◆ Task requirements ◆
What lines of the data below include the word "field"? Report them by copying each.

◆ Data provided ◆
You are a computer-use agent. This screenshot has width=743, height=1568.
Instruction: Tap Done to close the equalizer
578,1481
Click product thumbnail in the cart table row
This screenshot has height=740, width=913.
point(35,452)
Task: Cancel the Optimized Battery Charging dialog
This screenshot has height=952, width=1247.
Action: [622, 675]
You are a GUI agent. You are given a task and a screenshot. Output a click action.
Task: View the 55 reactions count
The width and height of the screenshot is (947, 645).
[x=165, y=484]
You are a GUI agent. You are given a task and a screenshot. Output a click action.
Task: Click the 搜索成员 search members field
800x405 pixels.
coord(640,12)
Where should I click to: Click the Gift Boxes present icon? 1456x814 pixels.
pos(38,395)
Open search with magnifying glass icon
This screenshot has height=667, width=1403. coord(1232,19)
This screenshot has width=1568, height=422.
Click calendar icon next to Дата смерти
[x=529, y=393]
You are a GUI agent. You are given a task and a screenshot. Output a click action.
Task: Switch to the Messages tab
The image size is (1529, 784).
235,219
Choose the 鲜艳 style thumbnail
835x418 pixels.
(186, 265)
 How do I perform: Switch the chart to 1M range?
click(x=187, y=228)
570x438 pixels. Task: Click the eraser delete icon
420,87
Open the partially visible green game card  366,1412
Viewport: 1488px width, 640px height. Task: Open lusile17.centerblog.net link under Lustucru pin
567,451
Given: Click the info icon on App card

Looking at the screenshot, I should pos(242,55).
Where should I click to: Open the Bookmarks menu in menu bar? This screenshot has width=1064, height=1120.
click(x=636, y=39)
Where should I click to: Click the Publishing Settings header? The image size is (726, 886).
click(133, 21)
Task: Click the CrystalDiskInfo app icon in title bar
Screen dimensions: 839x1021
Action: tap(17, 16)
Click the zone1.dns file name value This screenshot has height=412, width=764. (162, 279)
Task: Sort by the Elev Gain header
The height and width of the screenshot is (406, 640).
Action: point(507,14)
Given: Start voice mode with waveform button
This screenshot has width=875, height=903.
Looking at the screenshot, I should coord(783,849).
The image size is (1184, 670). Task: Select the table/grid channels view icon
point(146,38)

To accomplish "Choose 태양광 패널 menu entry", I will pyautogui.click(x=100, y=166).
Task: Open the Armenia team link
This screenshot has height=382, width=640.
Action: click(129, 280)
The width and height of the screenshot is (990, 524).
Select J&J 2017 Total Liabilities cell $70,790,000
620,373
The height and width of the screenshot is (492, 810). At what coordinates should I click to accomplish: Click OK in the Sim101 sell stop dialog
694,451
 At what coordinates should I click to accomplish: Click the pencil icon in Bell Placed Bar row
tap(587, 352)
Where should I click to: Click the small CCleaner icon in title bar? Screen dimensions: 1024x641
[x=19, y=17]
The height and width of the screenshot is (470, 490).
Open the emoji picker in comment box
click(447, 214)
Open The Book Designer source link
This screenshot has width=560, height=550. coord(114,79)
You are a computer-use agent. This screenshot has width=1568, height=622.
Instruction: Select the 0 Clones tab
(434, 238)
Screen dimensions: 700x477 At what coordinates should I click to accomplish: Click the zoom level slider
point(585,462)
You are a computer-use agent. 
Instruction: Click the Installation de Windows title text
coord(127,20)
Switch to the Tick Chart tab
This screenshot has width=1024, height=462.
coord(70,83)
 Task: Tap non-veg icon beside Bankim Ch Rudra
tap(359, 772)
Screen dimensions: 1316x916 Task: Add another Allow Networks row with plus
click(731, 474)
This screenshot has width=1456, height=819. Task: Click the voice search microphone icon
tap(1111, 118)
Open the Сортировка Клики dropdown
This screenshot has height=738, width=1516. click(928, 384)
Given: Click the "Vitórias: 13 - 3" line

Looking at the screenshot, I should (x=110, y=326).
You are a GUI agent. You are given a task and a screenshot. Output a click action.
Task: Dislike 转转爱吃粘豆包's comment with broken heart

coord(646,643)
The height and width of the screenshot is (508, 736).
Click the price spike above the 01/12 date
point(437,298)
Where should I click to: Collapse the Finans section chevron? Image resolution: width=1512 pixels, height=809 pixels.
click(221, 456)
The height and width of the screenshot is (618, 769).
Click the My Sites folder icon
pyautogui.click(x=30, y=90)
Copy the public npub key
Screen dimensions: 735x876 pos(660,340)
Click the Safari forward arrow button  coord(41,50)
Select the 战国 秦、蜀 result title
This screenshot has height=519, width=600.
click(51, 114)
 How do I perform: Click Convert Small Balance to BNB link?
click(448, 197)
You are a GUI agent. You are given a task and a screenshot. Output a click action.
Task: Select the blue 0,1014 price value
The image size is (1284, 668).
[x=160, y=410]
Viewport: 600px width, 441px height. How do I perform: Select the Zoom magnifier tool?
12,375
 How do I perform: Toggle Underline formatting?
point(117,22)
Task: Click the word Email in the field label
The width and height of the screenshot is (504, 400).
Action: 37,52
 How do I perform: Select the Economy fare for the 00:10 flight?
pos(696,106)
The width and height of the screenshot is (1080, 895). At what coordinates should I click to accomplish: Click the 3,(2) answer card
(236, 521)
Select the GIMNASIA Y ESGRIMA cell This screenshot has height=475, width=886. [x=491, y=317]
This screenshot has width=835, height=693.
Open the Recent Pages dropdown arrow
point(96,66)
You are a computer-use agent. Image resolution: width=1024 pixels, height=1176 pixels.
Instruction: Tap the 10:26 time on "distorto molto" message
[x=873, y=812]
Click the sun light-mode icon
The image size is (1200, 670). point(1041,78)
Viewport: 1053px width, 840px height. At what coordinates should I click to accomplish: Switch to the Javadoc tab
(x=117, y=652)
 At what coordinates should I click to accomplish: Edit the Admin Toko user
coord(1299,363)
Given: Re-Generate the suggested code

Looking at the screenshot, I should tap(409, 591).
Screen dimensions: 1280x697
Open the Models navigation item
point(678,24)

◆ Exercise solution ◆
Task: Click the 搜索成员 search members field
Task: Click the word Email in the field label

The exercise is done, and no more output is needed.